SCOTTISH COUNCILS AND COUNCILLORS DURING THE
BOYHOOD AND MINORITY OF MONTROSE.

M.DC.XV-M.DC.XXXIII.

I. FROM LORD NAPIER'S AUTOGRAPH RELATION.

AFTER I had left the Schooles, I addressed my selfe to the service of King James of blessed memory, and wes gratiously receaved by him; and after the death of Queene Elisabeth I followed his Majestie into England, when he went to receave the Crown of that Kingdome. I served him there, as Gentleman of his Privy-chamber, the space of sixteen or seventeen yeares, or thereabout, continually, till his Majestie wes pleased to cast the Earle of Summerset out of his favour, and [1615. ] take in his place George Villiers, afterwards Duk of Buckinghame; a powerfull Favorite, and no good friend of myne, because I, with some of our Countrey-men, endeavoured to support Summerset, which in his construction wes ane opposing of his rysing. Therefore I (being before much desyred thereto by my worthy Father) took this occasion to repair

to Scotland, and expect the event of things: wherewith I did acquaint the King, and desyred his leave, which he granted; but not before he made his Favorite (against his mynd I think) to give me large promises of friendship, and faire blossomes of protestations and complement which never bore fruit.' Some yeares after, Sir Gideon Murray, Deputy Thesaurer to his Majestie, dyed; and the King, knowing every man's friends in his Bed-chamber, said in the presence of myne, that he had found a meane to employe me; whereof I being advertised came vp to his Majestie, who commanded me to attend his tyme and pleisure heirin. But the Earle of Mar, Thesaurer principall, (who could not well brooke a Colleg,) by means of the Duk of Buckingham got the tryall of the place solely for a yeare. But before that yeare expyred, the effaires of Court, which are never long stable, took another ply, and the same men, who, vpon promises made by the Thesaurer, did befriend him in his bussines, being disapoynted of the hopes hee gave them, were they who joyned with his enemyes to put upon him a Deputy. To the first notion of a Deputy his Majestie gave consent, as being usuall, and from which his Majestie wes diverted the yeare before by the power his Favorite had with him: For it wes his manner to give way to strong opposition, or his favorites intreaties, yet never to give over his purpose, but at another tyme to worke it by the meanes of a contrary faction, to free and discharge himselfe of the others discontentment upon the faction.
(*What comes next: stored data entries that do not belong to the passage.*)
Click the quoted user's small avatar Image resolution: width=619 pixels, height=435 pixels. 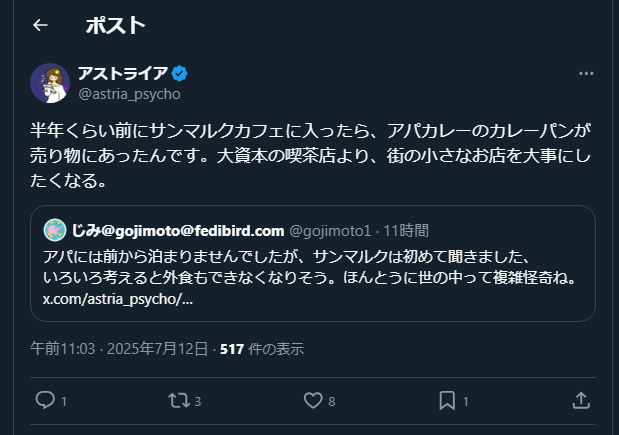click(x=54, y=230)
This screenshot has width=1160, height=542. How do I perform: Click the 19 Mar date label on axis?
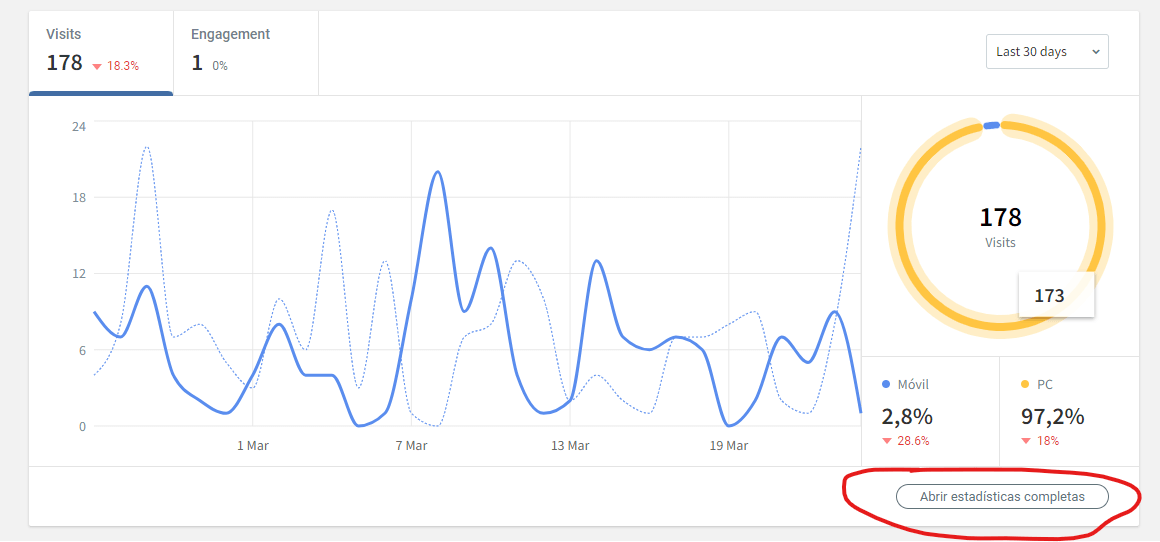[x=729, y=446]
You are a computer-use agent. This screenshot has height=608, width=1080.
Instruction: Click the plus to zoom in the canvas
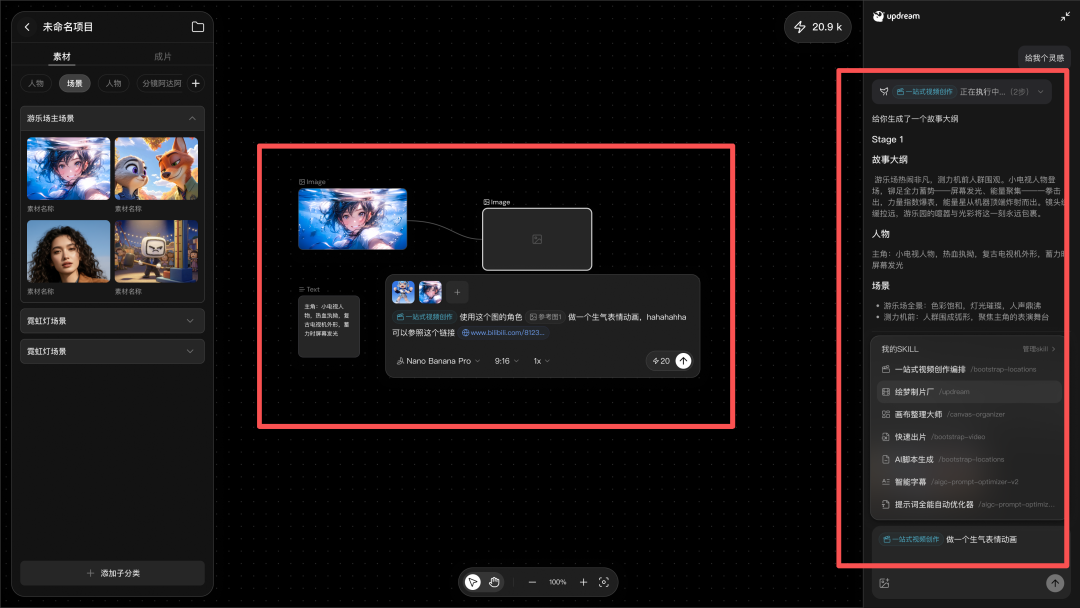(583, 581)
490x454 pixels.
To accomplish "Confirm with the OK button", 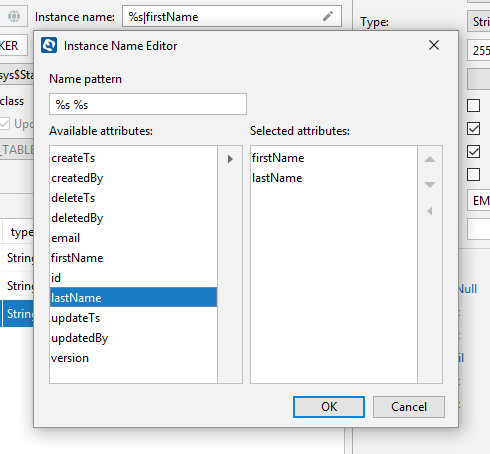I will tap(329, 407).
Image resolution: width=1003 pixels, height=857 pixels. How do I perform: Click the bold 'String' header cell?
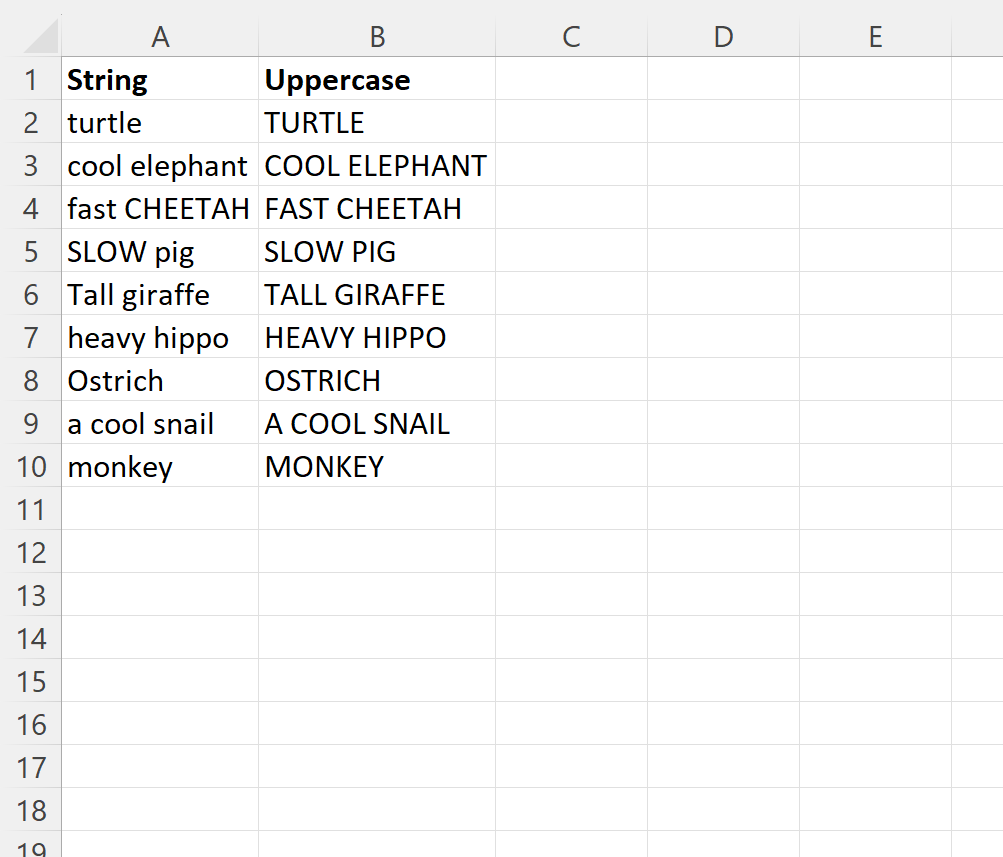tap(160, 79)
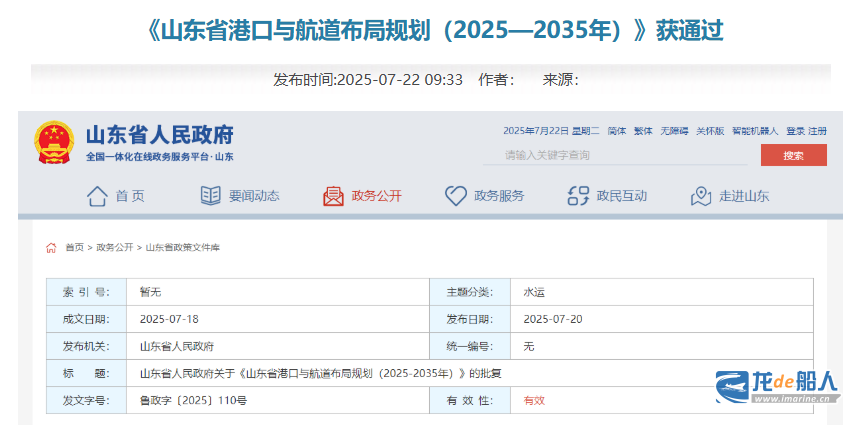Image resolution: width=863 pixels, height=425 pixels.
Task: Click the map pin icon for 走进山东
Action: coord(701,196)
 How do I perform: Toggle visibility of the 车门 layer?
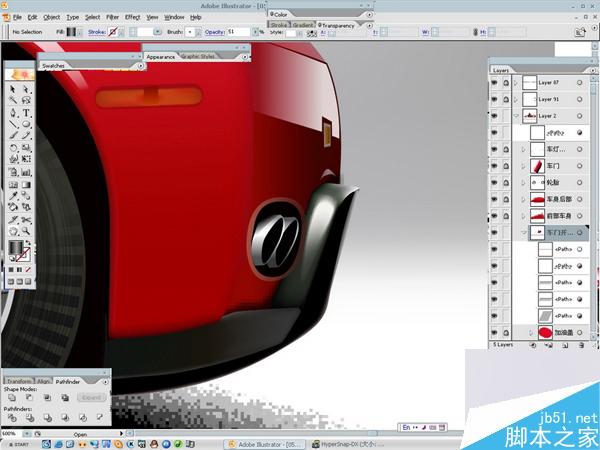[x=495, y=166]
1 Somerset was suddenly cast from the pinnacle of King James's favour to the depths of his displeasure in the month of October 1615. About the same time George Villiers was knighted, and appointed Gentleman of the Bedchamber, which post Sir Archibald Napier then resigned, and retired to Scotland. His father, Napier of Merchistoun, who had just given to the world his 'Canon Miri

ficus Logarithmorum,' was thus enabled to enjoy the society of his son in Scotland for two years before his own death in 1617. Sir Archibald Napier appears to have entertained a good opinion of Somerset, and to have considered him the victim of faction. See the next article. It was during this retirement to Scotland that Napier married the sister of Montrose. The marriage contract is dated 15th April 1619.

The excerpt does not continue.